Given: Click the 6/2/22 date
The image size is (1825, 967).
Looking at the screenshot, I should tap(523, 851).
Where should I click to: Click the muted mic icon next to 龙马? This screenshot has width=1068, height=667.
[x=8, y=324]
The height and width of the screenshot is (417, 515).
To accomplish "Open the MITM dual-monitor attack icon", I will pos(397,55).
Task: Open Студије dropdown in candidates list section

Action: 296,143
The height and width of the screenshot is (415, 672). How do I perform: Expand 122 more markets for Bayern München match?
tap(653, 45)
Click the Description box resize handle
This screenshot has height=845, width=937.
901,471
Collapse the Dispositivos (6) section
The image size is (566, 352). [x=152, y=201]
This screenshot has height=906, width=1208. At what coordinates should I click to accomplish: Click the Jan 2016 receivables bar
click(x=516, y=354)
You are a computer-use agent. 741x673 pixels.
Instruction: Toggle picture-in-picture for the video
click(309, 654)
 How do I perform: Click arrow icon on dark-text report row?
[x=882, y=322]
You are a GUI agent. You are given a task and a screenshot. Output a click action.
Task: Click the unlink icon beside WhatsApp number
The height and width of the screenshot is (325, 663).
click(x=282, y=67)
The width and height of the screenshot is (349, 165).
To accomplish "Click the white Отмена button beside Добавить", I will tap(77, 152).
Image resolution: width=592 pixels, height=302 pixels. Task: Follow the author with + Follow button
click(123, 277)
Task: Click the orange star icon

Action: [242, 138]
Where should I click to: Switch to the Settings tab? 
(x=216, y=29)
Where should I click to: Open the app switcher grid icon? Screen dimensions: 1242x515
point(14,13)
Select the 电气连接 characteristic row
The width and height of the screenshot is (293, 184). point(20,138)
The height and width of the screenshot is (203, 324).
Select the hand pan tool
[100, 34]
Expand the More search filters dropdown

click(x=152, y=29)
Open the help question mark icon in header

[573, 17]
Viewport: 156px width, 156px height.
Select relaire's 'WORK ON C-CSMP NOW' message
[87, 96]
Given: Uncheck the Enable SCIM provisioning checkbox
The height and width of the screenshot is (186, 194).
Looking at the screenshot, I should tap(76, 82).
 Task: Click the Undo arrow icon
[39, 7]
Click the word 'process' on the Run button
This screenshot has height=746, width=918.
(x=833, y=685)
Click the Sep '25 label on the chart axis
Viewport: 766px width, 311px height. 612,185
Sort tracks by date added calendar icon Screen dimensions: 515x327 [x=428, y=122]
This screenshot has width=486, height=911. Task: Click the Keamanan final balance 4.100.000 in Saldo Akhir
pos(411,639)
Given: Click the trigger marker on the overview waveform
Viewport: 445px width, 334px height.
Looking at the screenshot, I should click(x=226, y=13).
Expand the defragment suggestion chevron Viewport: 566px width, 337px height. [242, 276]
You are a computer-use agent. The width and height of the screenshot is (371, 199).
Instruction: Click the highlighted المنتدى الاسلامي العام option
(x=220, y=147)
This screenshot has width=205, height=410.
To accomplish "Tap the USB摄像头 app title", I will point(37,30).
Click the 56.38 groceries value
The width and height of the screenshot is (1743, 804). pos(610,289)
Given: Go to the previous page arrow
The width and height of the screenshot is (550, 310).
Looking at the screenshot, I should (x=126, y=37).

Try it:
Only the lines from the one that contains "You are a computer-use agent. The" to the end of the entries above should be given again, exactly and in full.

Solution to this exercise:
You are a computer-use agent. The width and height of the screenshot is (371, 199).
Instruction: Click the highlighted المنتدى الاسلامي العام option
(x=220, y=147)
This screenshot has width=205, height=410.
To accomplish "Tap the USB摄像头 app title", I will point(37,30).
Click the 56.38 groceries value
The width and height of the screenshot is (1743, 804). pos(610,289)
Given: Go to the previous page arrow
The width and height of the screenshot is (550, 310).
Looking at the screenshot, I should (x=126, y=37).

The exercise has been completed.